● **Instructions to follow**
Collect every line of the records below that contains the word "tree".
- - -
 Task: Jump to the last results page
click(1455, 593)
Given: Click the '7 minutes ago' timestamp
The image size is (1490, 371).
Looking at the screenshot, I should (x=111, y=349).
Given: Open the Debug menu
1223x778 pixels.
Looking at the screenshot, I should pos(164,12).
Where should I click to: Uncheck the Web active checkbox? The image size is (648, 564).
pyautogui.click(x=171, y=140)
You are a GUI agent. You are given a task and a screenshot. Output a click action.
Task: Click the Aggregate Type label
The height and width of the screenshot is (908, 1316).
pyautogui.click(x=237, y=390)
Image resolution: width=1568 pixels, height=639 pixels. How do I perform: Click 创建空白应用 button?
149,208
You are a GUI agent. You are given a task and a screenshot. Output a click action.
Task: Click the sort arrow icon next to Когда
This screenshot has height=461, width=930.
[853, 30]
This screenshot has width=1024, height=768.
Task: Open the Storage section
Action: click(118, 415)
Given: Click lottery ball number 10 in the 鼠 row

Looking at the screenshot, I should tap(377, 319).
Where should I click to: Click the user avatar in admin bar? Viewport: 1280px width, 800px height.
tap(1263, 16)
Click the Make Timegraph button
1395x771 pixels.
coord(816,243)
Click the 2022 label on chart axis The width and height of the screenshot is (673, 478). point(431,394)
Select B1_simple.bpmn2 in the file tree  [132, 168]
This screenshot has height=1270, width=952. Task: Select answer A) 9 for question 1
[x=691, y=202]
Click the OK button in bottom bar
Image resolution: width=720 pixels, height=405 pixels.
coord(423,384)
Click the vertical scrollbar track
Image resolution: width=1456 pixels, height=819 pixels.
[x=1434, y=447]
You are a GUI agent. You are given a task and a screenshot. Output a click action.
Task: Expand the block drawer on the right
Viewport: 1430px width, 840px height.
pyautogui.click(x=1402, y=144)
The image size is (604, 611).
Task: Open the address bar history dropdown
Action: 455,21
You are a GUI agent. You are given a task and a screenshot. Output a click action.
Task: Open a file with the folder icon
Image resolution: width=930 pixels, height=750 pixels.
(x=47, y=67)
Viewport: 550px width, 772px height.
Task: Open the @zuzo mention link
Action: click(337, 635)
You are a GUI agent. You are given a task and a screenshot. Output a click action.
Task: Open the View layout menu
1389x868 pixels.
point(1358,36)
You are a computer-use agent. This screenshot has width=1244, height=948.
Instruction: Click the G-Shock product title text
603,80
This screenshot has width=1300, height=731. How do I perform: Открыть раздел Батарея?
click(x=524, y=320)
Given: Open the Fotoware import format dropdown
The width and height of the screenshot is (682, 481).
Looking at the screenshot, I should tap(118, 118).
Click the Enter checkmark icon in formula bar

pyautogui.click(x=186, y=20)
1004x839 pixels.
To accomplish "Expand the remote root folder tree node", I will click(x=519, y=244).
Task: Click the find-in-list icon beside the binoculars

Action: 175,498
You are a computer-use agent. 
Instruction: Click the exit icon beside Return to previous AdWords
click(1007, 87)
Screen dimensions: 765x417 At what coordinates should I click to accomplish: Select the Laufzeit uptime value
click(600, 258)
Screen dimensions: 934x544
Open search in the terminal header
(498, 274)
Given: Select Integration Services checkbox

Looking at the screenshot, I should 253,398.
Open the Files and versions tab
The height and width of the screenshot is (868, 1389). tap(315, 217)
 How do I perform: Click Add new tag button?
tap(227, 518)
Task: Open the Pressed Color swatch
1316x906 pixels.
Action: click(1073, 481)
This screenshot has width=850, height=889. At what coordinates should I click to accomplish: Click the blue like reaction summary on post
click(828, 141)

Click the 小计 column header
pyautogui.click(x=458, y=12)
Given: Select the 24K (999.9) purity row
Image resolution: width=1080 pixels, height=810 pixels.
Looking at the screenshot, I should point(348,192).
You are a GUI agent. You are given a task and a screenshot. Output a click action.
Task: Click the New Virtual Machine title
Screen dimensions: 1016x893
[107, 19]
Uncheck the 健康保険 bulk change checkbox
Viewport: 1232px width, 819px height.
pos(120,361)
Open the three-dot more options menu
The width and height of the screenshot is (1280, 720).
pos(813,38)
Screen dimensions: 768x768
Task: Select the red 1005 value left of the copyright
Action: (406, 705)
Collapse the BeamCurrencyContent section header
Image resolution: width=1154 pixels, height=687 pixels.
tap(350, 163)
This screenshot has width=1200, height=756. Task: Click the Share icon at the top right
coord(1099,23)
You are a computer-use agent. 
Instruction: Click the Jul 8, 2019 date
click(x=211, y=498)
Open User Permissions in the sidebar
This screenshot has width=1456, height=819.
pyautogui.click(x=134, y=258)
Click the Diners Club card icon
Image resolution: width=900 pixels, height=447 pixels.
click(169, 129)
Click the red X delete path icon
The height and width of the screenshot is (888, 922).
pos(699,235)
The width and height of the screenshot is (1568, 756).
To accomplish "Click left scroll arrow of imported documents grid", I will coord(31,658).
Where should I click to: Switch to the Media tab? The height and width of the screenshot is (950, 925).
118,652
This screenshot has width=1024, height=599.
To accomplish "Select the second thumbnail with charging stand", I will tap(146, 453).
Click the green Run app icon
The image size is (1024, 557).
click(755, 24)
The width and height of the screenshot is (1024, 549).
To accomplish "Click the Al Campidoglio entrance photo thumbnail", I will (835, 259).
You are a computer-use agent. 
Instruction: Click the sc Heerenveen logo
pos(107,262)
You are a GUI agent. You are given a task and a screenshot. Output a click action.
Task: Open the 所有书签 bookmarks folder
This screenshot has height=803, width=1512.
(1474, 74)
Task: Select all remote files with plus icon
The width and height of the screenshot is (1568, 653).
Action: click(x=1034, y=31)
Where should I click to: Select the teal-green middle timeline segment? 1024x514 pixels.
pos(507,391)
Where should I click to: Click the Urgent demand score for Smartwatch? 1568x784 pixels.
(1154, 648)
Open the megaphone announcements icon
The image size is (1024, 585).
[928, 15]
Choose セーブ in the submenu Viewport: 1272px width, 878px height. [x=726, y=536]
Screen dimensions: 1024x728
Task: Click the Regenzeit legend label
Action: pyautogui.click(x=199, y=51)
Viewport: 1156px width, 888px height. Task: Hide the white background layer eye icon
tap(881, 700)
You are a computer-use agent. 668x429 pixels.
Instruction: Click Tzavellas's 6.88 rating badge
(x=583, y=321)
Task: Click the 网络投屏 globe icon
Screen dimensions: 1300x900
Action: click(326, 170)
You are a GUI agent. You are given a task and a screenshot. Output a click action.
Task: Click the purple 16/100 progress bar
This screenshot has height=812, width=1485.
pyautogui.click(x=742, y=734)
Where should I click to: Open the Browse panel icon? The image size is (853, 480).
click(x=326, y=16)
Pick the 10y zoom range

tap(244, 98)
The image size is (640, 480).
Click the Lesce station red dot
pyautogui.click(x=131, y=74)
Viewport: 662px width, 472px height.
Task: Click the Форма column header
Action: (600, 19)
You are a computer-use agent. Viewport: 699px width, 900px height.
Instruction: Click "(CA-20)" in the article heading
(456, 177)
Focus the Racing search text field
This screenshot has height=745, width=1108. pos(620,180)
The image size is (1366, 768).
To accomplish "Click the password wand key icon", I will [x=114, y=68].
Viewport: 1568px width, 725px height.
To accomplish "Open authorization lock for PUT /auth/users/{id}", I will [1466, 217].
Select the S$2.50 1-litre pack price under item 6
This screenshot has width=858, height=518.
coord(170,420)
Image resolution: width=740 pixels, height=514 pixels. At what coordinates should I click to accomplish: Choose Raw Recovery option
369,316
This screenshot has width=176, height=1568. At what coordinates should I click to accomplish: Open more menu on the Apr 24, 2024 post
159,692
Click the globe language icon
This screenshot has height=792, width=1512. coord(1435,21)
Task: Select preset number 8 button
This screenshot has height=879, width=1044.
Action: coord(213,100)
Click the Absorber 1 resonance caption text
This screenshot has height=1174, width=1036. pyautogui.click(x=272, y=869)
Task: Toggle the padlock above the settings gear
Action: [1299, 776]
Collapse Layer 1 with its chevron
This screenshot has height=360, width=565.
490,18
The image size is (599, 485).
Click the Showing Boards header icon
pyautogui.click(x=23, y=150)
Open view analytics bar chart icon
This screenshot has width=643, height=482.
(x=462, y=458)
- - -
● **Result of this task**
Select B1_simple.bpmn2 in the file tree  [132, 168]
To accomplish "Expand the remote root folder tree node", I will click(x=519, y=244).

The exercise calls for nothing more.